The material must be copied out exactly, line for line.

• WORKING DATA
****

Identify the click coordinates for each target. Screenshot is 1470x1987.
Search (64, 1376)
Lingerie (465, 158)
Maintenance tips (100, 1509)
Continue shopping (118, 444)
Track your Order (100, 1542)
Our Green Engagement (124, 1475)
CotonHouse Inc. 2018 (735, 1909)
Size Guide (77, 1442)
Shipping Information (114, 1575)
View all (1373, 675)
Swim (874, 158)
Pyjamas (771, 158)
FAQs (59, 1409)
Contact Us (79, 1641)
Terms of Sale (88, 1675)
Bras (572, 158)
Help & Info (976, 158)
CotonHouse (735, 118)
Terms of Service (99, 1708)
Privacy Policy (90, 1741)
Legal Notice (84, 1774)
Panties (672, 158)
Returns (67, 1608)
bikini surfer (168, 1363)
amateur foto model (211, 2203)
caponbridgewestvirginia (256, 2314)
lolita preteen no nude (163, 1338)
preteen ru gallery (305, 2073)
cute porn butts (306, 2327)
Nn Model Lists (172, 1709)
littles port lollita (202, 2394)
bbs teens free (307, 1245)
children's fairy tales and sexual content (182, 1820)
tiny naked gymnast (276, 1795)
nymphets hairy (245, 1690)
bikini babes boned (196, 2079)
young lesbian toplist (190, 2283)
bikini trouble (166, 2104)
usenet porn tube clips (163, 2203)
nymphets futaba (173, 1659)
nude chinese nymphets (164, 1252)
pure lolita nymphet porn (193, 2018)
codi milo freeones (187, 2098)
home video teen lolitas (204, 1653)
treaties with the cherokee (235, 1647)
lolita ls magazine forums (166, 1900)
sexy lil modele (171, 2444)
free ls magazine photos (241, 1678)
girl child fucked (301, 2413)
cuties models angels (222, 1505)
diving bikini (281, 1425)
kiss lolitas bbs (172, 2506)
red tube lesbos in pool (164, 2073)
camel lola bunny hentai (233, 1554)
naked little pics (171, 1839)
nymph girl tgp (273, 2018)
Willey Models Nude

****

• SOLUTION TO THIS EXERCISE
Identify the click coordinates for each target. Screenshot is 1470x1987.
Search (64, 1376)
Lingerie (465, 158)
Maintenance tips (100, 1509)
Continue shopping (118, 444)
Track your Order (100, 1542)
Our Green Engagement (124, 1475)
CotonHouse Inc. 2018 (735, 1909)
Size Guide (77, 1442)
Shipping Information (114, 1575)
View all (1373, 675)
Swim (874, 158)
Pyjamas (771, 158)
FAQs (59, 1409)
Contact Us (79, 1641)
Terms of Sale (88, 1675)
Bras (572, 158)
Help & Info (976, 158)
CotonHouse (735, 118)
Terms of Service (99, 1708)
Privacy Policy (90, 1741)
Legal Notice (84, 1774)
Panties (672, 158)
Returns (67, 1608)
bikini surfer (168, 1363)
amateur foto model (211, 2203)
caponbridgewestvirginia (256, 2314)
lolita preteen no nude (163, 1338)
preteen ru gallery (305, 2073)
cute porn butts (306, 2327)
Nn Model Lists (172, 1709)
littles port lollita (202, 2394)
bbs teens free (307, 1245)
children's fairy tales and sexual content (182, 1820)
tiny naked gymnast (276, 1795)
nymphets hairy (245, 1690)
bikini babes boned (196, 2079)
young lesbian toplist (190, 2283)
bikini trouble (166, 2104)
usenet porn tube clips (163, 2203)
nymphets futaba (173, 1659)
nude chinese nymphets (164, 1252)
pure lolita nymphet porn (193, 2018)
codi milo freeones (187, 2098)
home video teen lolitas (204, 1653)
treaties with the cherokee (235, 1647)
lolita ls magazine forums (166, 1900)
sexy lil modele (171, 2444)
free ls magazine photos (241, 1678)
girl child fucked (301, 2413)
cuties models angels (222, 1505)
diving bikini (281, 1425)
kiss lolitas bbs (172, 2506)
red tube lesbos in pool (164, 2073)
camel lola bunny hentai (233, 1554)
naked little pics (171, 1839)
nymph girl tgp (273, 2018)
Willey Models Nude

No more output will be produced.